Granny gets the idea that their act is a big hit – though she calls every platform Facebook, Smith noted. However, she didn't really realize how big of a following the two of them had the first four years until Smith got her an iPad for Christmas. After that, he couldn't hide their videos from her.
"Even when I'm walking to the plaza, which I live about three blocks away, sometimes people going by with their cars they stop and say, 'You're Granny!'" Granny said. "When I get to the plaza, the people in the stores they come up to me. It's just a party at times."
Her favorite video she's done involves her raking a pile of leaves over a secret saucy message written in chalk on concrete. Or, it's the time she got to film with her celebrity crush Chuck Norris -- she appreciated his sincerity and generosity toward everyone who was filming with them.
"First time Chuck has been beaten in his whole life," Granny boasted.
Most important, she enjoys being around her grandson and learning about him throughout the process.
"He's easygoing, happy-go-lucky," she said. "He likes to try everything, and everything just seems to fall in place."
Smith is amazed by how much their act has taken off and that he could make a career out of hanging out with his grandma. The two are continuing to work on their social media videos and have a television show in development. They're also working on raising money for Alzheimer's research. By the end of this year, Granny hopes she'll be able to learn how to drive for the first time. (She failed driver's training in her youth.)
Most importantly, Smith has learned his grandmother can still teach him quite a bit. She won't throw away milk when they go on vacation, Smith explained.
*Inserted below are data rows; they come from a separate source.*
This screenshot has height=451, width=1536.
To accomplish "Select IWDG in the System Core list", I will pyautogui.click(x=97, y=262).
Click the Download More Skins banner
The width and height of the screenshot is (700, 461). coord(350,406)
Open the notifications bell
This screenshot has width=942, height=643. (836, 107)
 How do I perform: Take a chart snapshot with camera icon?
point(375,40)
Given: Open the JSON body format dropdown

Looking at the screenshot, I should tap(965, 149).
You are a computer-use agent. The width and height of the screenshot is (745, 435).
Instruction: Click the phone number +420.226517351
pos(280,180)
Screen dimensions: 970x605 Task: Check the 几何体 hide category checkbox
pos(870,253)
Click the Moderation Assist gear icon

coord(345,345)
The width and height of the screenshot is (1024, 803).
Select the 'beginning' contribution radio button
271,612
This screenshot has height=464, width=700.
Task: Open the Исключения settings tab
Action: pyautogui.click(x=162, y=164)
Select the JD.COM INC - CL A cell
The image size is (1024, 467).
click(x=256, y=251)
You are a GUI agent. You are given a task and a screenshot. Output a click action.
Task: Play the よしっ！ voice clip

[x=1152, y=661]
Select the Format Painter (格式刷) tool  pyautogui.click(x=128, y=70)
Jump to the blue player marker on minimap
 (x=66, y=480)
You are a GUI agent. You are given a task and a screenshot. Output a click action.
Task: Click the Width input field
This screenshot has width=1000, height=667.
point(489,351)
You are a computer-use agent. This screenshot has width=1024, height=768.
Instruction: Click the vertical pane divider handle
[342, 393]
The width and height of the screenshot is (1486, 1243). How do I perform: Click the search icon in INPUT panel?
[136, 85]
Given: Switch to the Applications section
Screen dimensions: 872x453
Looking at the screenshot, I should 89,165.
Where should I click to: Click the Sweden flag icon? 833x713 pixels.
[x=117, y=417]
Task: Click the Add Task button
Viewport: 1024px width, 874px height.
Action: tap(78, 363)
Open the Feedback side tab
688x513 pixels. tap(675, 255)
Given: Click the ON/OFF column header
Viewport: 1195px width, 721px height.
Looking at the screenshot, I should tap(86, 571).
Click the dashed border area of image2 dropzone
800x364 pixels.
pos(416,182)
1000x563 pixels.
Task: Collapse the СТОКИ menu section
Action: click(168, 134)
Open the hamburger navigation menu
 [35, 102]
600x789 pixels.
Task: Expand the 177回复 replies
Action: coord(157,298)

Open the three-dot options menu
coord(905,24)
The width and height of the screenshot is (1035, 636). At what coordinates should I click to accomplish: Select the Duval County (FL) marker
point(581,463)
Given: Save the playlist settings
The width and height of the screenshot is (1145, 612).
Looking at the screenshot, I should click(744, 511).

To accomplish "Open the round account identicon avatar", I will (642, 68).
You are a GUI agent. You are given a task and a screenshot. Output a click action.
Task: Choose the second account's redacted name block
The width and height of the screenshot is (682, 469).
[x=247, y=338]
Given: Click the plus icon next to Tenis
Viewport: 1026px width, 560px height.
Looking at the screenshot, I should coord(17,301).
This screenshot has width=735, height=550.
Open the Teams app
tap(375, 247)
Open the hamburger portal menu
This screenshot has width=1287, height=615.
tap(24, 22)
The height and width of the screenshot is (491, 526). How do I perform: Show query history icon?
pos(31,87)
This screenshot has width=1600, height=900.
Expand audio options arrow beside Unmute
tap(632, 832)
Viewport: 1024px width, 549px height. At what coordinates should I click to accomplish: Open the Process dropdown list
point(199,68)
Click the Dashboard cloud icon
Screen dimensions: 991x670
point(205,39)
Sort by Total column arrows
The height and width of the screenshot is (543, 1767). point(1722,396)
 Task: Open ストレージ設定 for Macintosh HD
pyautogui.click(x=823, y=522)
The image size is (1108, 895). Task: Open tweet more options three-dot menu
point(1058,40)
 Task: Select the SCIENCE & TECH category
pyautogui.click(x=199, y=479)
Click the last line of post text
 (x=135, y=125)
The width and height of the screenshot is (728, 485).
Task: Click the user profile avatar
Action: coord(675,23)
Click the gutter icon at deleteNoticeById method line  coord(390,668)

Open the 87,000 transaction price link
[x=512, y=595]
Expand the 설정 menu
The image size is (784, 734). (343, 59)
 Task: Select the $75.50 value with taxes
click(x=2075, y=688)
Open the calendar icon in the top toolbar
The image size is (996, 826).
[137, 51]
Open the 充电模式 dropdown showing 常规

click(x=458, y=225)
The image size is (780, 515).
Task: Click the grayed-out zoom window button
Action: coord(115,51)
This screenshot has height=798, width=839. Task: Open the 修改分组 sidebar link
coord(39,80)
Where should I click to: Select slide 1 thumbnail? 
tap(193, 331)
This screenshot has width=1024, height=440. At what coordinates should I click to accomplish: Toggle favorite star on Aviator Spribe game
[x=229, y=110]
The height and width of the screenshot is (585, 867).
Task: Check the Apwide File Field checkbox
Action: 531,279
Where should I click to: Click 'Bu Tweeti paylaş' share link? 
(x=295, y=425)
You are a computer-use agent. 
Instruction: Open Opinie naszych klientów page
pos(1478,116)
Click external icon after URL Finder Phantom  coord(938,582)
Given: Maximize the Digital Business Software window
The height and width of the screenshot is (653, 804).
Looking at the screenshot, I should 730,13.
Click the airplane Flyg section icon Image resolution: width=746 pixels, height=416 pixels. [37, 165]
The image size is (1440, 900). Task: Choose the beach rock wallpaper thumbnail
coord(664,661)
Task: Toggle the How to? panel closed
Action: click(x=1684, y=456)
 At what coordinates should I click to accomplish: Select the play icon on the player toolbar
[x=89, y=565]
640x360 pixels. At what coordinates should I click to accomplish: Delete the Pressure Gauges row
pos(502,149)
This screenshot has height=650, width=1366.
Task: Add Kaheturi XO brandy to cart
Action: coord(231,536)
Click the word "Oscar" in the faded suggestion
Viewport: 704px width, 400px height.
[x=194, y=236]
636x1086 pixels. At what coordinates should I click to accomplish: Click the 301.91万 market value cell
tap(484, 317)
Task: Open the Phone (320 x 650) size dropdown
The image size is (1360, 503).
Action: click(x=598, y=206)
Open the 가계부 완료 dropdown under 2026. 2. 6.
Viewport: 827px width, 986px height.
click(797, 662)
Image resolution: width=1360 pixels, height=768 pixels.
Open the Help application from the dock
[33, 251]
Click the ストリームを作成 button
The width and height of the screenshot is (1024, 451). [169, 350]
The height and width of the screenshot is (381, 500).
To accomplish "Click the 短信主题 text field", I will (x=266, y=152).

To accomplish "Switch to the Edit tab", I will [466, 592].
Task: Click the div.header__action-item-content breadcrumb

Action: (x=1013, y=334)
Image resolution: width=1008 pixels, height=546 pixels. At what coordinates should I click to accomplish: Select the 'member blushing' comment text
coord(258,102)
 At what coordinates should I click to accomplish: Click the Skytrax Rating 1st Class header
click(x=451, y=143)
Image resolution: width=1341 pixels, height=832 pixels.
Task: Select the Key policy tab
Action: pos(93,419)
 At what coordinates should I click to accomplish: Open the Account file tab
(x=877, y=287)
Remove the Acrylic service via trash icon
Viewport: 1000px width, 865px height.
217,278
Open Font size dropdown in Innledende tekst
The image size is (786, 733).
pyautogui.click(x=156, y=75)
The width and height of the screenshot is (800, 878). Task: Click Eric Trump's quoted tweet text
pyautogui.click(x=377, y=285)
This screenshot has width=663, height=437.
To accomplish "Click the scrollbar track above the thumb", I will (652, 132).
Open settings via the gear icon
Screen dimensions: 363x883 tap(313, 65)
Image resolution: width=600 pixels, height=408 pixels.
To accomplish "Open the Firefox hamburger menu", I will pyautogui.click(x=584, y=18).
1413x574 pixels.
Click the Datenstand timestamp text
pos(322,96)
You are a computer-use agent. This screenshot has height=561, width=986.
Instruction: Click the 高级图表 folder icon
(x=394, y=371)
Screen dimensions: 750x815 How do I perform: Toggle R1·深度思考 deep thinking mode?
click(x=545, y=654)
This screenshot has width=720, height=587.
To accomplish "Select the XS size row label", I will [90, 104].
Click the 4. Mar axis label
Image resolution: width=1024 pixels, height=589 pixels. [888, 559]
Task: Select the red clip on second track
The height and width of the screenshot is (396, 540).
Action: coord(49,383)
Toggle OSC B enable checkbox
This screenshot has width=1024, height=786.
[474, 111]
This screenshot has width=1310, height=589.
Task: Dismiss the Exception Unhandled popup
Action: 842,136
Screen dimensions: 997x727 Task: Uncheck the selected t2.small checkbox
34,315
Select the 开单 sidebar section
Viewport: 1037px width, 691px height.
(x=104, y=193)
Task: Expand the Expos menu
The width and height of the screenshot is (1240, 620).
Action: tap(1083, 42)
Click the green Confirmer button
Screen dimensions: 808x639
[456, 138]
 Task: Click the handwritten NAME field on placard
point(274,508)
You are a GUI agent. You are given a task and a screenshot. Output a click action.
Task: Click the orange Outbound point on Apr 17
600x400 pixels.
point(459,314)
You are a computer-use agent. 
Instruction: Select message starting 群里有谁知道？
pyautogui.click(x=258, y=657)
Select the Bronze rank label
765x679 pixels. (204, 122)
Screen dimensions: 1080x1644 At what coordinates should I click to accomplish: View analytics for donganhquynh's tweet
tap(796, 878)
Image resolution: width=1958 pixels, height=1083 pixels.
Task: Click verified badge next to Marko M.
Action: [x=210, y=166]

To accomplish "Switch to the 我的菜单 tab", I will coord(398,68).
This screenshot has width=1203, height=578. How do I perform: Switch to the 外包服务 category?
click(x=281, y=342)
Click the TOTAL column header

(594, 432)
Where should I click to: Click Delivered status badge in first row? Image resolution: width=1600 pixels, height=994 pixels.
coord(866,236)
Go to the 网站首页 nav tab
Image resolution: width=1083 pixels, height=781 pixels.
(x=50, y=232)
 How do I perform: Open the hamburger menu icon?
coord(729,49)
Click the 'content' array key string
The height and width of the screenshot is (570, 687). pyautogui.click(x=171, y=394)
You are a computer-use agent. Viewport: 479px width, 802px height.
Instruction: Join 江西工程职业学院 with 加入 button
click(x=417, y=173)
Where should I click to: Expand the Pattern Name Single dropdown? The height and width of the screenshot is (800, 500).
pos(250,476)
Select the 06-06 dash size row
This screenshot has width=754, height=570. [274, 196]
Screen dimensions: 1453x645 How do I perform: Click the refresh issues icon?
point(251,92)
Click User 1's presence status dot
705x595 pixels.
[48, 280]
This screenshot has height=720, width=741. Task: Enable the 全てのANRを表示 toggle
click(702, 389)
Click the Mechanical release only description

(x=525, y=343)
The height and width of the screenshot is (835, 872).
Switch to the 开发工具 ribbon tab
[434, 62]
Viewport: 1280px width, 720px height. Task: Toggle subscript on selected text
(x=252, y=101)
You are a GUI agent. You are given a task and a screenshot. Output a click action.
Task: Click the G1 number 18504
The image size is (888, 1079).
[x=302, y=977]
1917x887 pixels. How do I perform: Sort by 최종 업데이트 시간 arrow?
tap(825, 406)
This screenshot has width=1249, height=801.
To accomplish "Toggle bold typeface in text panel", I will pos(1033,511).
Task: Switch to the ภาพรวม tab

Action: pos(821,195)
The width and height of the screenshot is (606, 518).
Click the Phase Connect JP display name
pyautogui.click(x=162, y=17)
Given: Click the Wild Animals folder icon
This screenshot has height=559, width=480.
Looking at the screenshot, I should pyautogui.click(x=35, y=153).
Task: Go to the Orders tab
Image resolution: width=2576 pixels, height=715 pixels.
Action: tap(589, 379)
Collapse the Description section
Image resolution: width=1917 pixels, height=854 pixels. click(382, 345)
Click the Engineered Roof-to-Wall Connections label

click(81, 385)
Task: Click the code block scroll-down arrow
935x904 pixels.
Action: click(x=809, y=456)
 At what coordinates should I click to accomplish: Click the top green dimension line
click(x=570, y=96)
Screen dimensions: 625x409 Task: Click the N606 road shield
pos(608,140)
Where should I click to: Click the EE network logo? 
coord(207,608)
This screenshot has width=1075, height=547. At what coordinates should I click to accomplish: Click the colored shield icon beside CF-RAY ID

She'll put it in the freezer for three weeks because she grew up poor and "back in the day that was precious food and drink." It's taught him to value material things more.
"Honestly most people – and I was probably one of those people at the time – don't have respect for the elderly," Smith explained. "Once you're old, you kind of go away and go to a nursing home. Doing this opened my mind to how awesome old people are and how cool they live their lives. They appreciate the small things we don't appreciate in this fast-paced advertising industry-based life."